Parasite sulphur amino acid metabolism.

This paper reviews current knowledge regarding the metabolism of the sulphur-containing amino acids methionine and cysteine in parasitic protozoa and helminths. Particular emphasis is placed on the unusual aspects of parasite biochemistry which may present targets for rational design of antiparasite drugs. In general, the basic pathways of sulphur amino acid metabolism in most parasites resemble those of their mammalian hosts, since the enzymes involved in (a) the methionine cycle and S-adenosylmethionine metabolism, (b) the trans-sulphuration sequence, (c) the transminative catabolism of methionine, (d) the oxidative catabolism of cysteine and (e) glutathione synthesis have been demonstrated variously in several helminth and protozoan species. Despite these common pathways, there also exist numerous differences between parasite and mammalian metabolism. Some of these differences are relatively subtle. For example, the biochemical properties (and primary amino acid structures) of certain parasite methionine cycle enzymes and S-adenosylmethionine decarboxylases differ from those of the corresponding mammalian enzymes, and nematodes and trichomonads possess a novel, non-mammalian form of the trans-sulphuration enzyme cystathionine beta-synthase. The most profound differences between parasite and mammalian biochemistry relate to a number of unusual enzymes and thiol metabolites found in parasitic protozoa.

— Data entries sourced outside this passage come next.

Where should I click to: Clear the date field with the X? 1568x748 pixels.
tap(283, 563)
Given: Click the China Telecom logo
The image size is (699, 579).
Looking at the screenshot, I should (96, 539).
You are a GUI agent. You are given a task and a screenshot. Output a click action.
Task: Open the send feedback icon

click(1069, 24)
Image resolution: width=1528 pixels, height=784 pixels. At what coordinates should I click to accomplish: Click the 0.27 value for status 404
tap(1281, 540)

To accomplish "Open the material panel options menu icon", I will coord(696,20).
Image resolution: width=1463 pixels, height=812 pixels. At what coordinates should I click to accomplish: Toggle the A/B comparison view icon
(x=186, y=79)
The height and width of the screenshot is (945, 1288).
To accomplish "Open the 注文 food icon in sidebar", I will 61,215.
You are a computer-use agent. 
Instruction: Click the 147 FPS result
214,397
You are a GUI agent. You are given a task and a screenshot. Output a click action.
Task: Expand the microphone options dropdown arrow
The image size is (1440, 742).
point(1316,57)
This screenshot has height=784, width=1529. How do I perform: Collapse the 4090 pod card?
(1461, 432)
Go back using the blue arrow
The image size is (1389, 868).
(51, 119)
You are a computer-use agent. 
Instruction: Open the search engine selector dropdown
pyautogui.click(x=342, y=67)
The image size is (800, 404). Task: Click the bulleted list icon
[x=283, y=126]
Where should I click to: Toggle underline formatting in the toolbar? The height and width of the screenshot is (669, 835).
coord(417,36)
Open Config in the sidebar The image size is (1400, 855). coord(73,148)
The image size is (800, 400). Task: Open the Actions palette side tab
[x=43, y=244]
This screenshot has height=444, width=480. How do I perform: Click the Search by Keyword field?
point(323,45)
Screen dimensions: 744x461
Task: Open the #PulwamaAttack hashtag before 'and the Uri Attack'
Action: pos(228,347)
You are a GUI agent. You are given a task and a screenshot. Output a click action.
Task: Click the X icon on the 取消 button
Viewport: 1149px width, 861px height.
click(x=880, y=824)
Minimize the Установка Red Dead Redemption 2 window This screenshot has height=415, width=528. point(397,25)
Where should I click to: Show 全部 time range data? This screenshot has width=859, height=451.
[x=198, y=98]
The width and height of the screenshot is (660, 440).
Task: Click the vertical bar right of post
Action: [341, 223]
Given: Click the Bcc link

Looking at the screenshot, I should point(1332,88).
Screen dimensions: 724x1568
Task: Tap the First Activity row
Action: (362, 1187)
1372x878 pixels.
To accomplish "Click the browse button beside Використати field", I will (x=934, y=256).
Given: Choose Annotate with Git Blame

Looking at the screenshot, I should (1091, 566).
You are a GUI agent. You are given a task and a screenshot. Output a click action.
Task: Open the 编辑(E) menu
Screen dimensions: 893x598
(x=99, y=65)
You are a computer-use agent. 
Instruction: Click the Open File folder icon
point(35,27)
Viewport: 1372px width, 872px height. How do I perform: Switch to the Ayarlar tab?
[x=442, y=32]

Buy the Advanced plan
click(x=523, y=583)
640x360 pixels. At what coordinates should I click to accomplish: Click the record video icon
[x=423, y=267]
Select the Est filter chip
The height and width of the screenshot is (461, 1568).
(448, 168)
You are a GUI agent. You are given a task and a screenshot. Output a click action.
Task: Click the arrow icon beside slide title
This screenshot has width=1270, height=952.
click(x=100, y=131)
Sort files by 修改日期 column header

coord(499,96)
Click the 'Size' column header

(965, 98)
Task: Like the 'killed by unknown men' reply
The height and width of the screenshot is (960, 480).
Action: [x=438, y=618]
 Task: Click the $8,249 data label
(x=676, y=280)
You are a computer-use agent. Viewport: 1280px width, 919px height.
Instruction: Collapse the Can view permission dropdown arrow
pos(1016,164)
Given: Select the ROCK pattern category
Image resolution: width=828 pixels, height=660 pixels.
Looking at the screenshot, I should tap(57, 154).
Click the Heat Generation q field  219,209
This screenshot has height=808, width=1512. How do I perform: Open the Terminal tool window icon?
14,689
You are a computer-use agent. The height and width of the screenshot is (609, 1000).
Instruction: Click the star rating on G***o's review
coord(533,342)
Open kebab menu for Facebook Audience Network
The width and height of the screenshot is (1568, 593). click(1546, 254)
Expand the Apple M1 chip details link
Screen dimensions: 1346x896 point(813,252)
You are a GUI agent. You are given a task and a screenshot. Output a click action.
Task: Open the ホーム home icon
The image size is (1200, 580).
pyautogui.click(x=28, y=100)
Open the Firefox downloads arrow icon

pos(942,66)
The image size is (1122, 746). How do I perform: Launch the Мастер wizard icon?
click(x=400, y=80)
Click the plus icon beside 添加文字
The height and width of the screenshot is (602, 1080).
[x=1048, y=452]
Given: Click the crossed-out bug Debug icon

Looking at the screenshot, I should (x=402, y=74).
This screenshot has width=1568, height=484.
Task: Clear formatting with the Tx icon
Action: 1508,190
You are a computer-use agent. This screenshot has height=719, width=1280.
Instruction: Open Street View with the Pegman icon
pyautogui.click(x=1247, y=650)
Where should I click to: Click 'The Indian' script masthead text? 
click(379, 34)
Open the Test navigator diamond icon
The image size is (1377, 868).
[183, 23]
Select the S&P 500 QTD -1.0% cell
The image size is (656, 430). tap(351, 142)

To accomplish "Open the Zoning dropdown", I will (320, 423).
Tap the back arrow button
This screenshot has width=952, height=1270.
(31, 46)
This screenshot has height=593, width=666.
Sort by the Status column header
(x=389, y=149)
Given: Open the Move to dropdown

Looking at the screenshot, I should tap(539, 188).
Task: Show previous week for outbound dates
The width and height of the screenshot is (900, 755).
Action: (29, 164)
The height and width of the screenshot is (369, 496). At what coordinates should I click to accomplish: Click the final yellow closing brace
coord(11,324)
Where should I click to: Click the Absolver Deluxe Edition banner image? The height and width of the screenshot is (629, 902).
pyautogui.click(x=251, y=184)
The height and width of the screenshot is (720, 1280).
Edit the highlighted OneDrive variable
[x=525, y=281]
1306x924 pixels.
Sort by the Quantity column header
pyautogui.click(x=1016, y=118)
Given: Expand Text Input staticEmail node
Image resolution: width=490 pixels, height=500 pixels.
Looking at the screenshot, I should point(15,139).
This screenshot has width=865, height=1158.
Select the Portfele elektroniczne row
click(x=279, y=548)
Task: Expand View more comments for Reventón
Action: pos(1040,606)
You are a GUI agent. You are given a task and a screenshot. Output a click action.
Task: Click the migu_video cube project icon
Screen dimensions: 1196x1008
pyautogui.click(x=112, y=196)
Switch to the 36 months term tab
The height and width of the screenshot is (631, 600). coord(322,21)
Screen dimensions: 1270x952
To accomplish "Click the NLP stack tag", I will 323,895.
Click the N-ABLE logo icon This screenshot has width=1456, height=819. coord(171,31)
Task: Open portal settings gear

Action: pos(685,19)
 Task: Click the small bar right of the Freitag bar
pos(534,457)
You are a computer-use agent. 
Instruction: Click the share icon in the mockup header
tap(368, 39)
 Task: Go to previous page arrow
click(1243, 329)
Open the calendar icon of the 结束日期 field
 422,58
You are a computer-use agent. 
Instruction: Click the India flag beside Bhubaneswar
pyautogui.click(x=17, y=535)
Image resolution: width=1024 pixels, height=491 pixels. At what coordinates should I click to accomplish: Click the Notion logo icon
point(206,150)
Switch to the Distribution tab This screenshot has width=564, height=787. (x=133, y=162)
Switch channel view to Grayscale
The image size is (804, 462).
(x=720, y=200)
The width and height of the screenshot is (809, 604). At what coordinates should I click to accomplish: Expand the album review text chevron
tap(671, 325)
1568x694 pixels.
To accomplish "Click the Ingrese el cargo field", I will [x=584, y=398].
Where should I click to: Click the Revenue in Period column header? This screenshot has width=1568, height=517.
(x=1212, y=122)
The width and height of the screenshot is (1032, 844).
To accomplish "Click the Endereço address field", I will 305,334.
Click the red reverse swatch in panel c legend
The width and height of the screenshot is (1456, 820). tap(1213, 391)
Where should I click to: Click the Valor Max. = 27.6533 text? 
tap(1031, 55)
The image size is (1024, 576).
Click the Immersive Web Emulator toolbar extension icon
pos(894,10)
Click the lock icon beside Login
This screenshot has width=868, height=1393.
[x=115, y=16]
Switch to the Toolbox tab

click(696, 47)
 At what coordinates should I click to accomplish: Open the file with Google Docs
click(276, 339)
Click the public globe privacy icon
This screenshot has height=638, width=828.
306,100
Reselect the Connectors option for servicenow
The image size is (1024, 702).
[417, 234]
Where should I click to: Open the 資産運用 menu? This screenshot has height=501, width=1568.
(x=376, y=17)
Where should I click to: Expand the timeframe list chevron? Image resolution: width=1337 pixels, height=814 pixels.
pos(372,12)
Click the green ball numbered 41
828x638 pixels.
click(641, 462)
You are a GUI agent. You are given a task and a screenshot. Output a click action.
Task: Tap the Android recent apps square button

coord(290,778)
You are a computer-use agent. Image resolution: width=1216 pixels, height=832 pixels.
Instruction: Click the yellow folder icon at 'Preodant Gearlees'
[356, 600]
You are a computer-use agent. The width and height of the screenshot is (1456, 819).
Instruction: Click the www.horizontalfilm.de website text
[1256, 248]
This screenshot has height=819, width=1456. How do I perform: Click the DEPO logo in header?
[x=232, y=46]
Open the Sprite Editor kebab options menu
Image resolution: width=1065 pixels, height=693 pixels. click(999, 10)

In certain protozoa the pathway for methionine recycling from 5'-methylthioadenosine differs markedly from the mammalian route, and involves 2 exclusively microbial enzymes. Trypanosomatid protozoa contain the non-mammalian antioxidant thiol compounds ovothiol A and trypanothione, together with unique trypanothione-linked enzymes. Specific anaerobic protozoa possess another exclusively microbial enzyme, methionine gamma-lyase, which catabolises methionine (and homocysteine); the physiological significance of these non-mammalian activities is not fully understood. These unusual features offer opportunities for chemotherapeutic exploitation, and in some cases represent metabolic similarities with bacteria. Additionally, some anaerobic protozoa contain unidentified thiols and this implies the presence of further unusual enzymes/pathways in these organisms. So far, no truly unique targets for chemotherapy have been found in helminth sulphur amino acid metabolism, and to some degree this reflects the relative lack of detailed study in the area.